Capturing the attention and imagination of the public and the scientific community alike, the mysterious decline in amphibian populations drew scientists and resource managers from ecotoxicology and chemistry, ecology and field biology, conservation biology, and natural resource policy to a SETAC Johnson Foundation workshop. Facilitating environmental stewardship, increasing capacity of the sciences to explain complex stressors, and educating the public on relationships among communities of all types motivated these experts to address amphibian decline and the role of various stressors in these losses.
Greg Linder currently works for U.S. Geological Survey, Biological Resources Division, Columbia Environmental Research Center from his field office in Oregon’s Willamette Valley. Greg works throughout North America on a wide range of studies involving various environmental issues, including those focused on declining amphibian populations. Greg has been a member of SETAC since early 1980 and has published on a wide range of topics, including aquatic, sediment, and soil toxicology; ecotoxicology of soil invertebrates, amphibians, and wild mammals; plant toxicology; ecological risk assessment of contaminated soils; wetlands risk assessment; and multiple stressors and causal analysis.

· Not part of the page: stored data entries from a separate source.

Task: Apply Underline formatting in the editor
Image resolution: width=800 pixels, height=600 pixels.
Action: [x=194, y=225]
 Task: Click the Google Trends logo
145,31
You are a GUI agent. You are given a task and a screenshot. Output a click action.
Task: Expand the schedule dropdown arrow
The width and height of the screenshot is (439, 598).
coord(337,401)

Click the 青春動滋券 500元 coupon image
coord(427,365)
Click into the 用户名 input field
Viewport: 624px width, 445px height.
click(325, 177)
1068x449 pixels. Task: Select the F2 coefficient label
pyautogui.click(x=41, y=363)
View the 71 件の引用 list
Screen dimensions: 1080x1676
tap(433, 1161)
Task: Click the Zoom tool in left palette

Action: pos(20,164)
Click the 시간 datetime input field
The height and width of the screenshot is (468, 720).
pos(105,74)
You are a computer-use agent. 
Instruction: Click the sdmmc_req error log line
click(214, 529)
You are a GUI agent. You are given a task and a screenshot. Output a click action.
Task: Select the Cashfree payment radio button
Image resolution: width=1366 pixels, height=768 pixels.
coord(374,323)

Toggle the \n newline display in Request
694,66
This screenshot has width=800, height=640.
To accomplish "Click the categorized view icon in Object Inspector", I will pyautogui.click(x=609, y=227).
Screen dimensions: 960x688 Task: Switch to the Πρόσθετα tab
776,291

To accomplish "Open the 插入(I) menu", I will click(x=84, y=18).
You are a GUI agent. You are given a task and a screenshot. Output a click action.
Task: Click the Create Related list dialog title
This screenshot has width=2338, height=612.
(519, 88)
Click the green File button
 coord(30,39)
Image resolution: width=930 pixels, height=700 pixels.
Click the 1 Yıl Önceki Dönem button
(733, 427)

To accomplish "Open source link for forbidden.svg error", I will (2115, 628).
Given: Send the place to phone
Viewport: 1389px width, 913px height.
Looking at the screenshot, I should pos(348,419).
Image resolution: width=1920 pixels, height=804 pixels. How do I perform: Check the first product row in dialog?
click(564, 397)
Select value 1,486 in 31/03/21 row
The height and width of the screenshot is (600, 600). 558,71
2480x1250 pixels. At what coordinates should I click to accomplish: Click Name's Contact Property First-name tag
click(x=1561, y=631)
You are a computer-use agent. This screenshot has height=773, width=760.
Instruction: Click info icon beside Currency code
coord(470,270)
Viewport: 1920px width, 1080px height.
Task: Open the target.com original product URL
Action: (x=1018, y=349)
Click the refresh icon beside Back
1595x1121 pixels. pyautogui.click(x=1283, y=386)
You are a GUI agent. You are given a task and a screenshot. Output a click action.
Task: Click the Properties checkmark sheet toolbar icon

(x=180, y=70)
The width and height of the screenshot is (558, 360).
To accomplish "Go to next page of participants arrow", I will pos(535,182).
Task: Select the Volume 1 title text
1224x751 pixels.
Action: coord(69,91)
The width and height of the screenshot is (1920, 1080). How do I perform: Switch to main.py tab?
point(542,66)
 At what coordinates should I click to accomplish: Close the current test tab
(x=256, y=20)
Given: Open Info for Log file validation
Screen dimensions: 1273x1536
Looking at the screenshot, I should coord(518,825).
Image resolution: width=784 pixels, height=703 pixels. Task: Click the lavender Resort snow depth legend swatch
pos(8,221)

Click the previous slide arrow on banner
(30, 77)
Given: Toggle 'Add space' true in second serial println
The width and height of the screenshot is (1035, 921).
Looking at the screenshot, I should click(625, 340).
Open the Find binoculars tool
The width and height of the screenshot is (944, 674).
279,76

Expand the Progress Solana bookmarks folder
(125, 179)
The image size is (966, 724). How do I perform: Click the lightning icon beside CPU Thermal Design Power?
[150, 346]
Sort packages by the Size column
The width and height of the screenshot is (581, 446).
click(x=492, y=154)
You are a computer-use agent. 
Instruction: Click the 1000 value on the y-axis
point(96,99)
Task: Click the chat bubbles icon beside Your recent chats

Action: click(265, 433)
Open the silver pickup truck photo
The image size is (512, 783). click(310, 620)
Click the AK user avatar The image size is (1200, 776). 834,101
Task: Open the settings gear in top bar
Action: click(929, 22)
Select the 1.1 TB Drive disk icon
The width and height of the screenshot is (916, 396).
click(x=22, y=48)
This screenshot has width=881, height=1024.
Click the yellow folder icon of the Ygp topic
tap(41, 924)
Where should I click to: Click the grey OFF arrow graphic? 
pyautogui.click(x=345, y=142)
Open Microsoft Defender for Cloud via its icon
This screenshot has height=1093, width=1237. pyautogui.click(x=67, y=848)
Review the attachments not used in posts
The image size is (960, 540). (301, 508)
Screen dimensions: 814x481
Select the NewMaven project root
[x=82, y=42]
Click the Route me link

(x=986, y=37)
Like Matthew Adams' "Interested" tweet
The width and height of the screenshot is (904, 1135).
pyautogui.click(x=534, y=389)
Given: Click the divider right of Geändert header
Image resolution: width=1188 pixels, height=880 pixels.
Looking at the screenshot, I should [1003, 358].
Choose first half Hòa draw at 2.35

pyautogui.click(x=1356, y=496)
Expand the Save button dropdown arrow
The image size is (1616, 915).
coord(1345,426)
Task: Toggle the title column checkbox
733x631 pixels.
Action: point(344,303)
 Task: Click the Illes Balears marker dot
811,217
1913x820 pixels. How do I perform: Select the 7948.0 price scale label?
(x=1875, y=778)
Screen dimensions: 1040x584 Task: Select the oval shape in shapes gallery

Sherry Kircher Krest has worked for the U.S. Fish and Wildlife Service for more than 7 years where she is currently an Environmental Contaminants Specialist at the Chesapeake Bay Field Office. She obtained a Bachelor of Science degree in education from Bloomsburg University in Pennsylvania and a Master of Science degree in environmental biology from Hood College in Maryland. She has worked for the U.S. Army Biomedical Research and Development Laboratory, where she was involved in the interlaboratory validation study of the Frog Embryo Teratogenesis Assay-Xenopus (FETAX). Additionally, she has developed and implemented training for biologists and conservation professionals at the National Education and Training Center. She coordinated the Malformed Amphibian Project, a monitoring project recording the incidences of deformed amphibians on refuges nationwide. Her current work involves assessing, remediating, and restoring injured trust resources. She is concentrating her efforts on addressing the ongoing environmental problems caused by lead shot and assessing the use of frogs as a biomonitoring tool following remediation of trap and skeet ranges.
Donald W. Sparling is a research biologist with the U.S. Geological Survey, Patuxent Wildlife Research Center, Laurel, Maryland. He has worked in the area of ecotoxicology for the past 15 years and has conducted research on several contaminants, including pesticides, white phosphorus, acid deposition, and metals. He has more than 70 publications to his name, dealing with avian behavior, waterfowl ecology, and amphibian ecotoxicology.